Why ETFs Have a Disclosure Delay Problem
The core limitation of any congress trading ETF is the STOCK Act's 45-day disclosure window. When a senator buys NVDA on January 1, the public may not learn about it until February 15 — or later. Across GovGreed's database, 23,426 trades (12.5%) were filed beyond even the 45-day deadline. The average disclosure gap across all 343 trading politicians is 44.9 days. The worst single filing gap in the database is 997 days.

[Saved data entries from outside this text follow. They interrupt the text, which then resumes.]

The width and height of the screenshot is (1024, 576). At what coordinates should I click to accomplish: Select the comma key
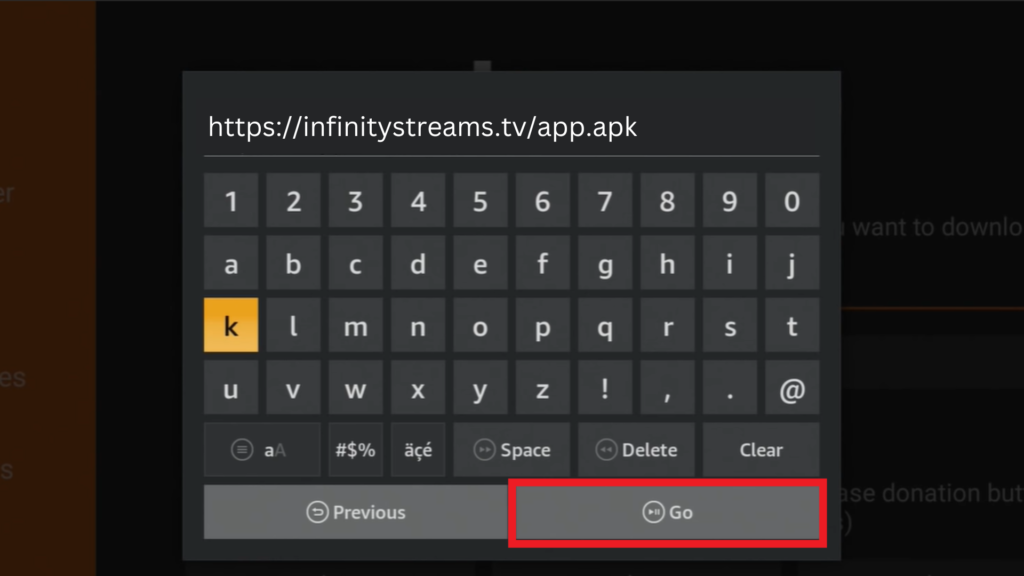click(x=667, y=388)
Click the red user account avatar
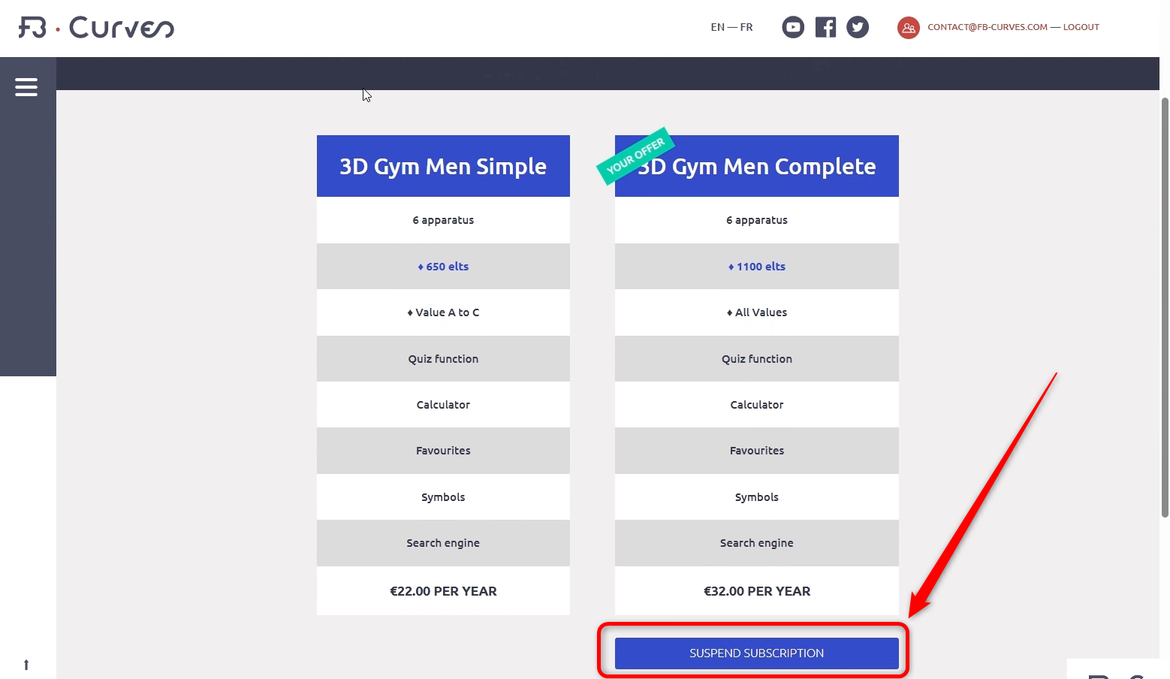 [x=908, y=28]
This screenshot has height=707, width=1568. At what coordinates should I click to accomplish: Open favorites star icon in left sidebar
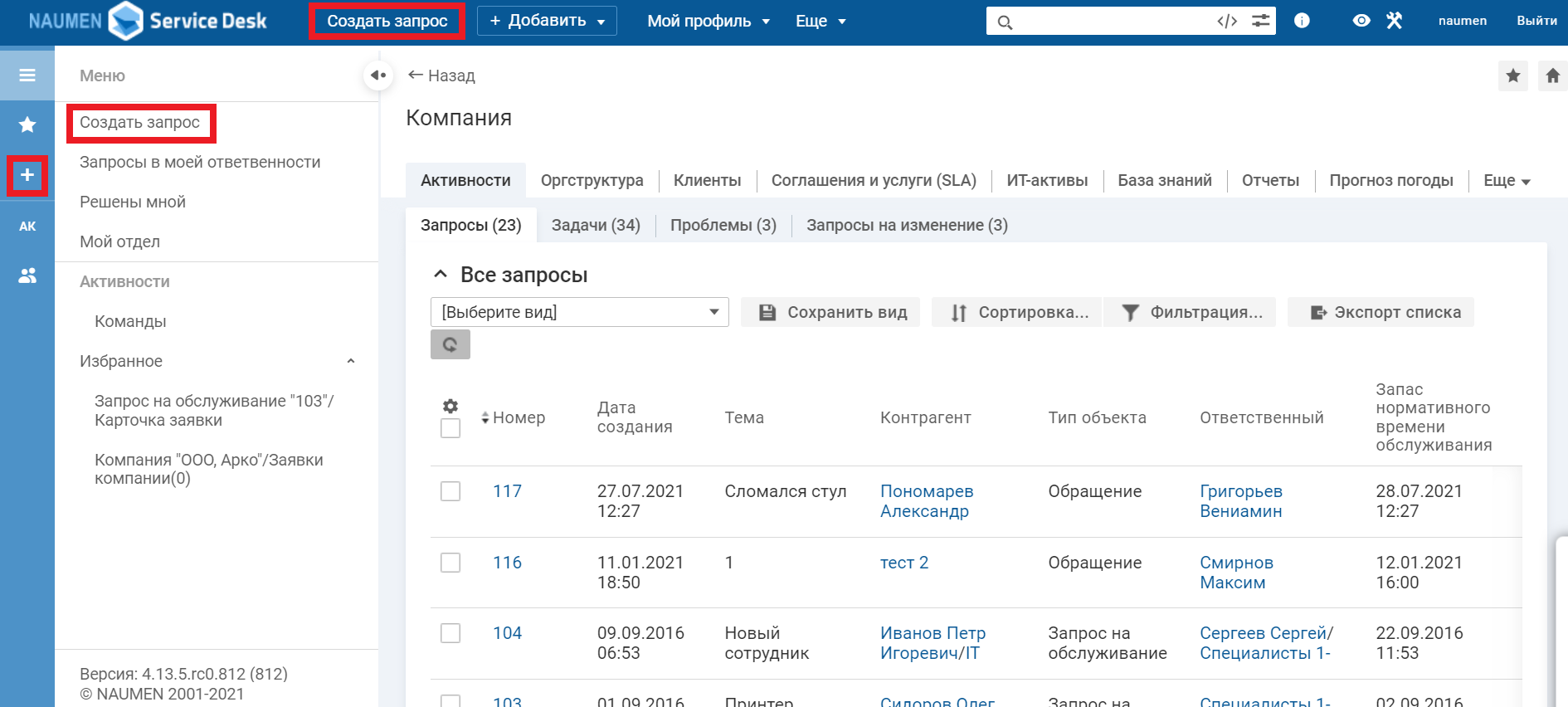tap(27, 125)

This means NANC and KRUZ are systematically rebalancing on information that is 6 to 12 weeks old. In fast-moving markets, that delay can mean the difference between capturing an edge and buying at the top. An academic study published in ScienceDirect analyzing these ETFs found that the disclosure lag significantly erodes the informational advantage that makes congressional trading profitable in the first place.

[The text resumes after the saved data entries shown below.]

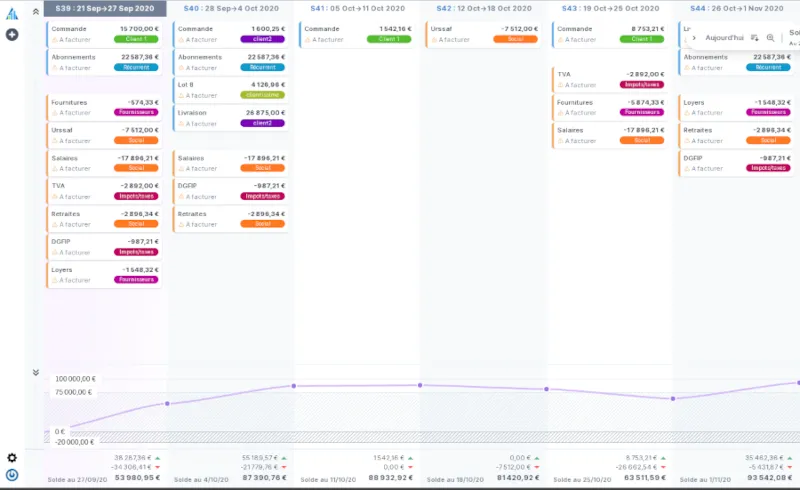This screenshot has width=800, height=490.
Task: Click the warning icon on S42 Urssaf card
Action: click(435, 39)
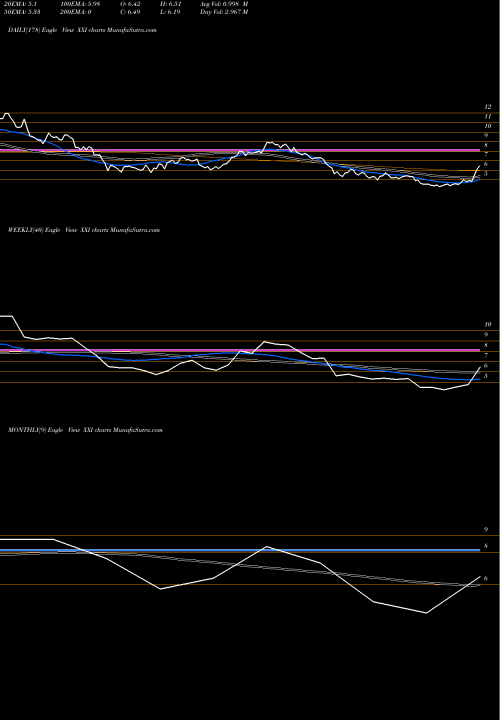Click the 10 price axis label on weekly chart
Viewport: 500px width, 720px height.
coord(488,325)
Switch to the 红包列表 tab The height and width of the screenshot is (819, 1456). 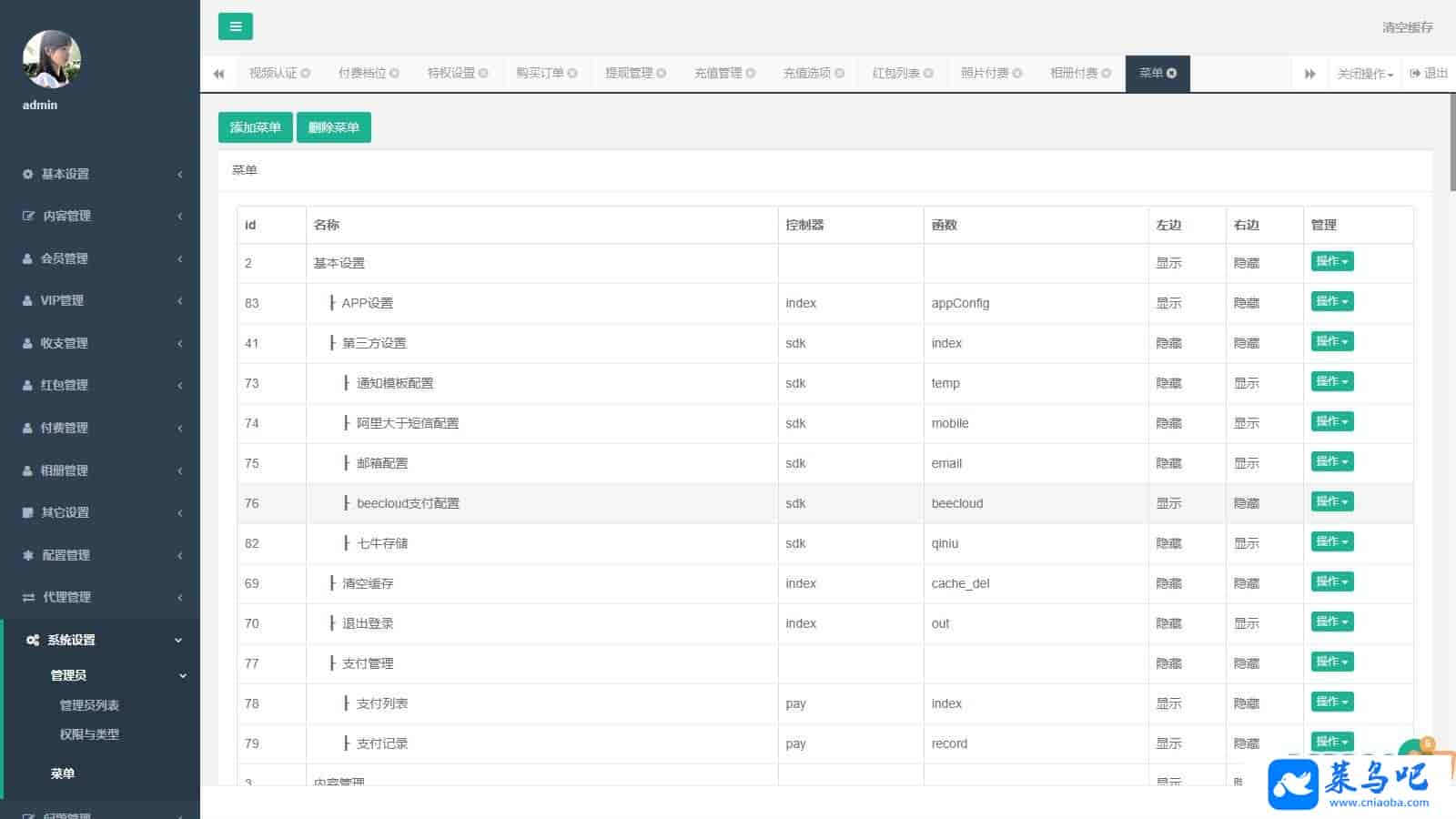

The timing gap: ETFs react to disclosures. By the time a congress trading ETF rebalances around a politician's trade, that trade is already 45+ days old. The market has often already priced in whatever information drove the original decision.
Consider Tommy Tuberville, who has 132 STOCK Act violations — trades disclosed far beyond the 45-day window. An ETF tracking his trades would be rebalancing on data that is months stale. The same pattern applies across Congress: 12.5% of all trades are filed late.
The disclosure delay creates a structural disadvantage for passive ETF replication. To address this, GovGreed's approach focuses on prediction rather than replication. Instead of waiting for disclosures, GovGreed analyzes committee schedules, recurring buy patterns, signal convergence, and bill-trade correlations to forecast trades before they appear in STOCK Act filings.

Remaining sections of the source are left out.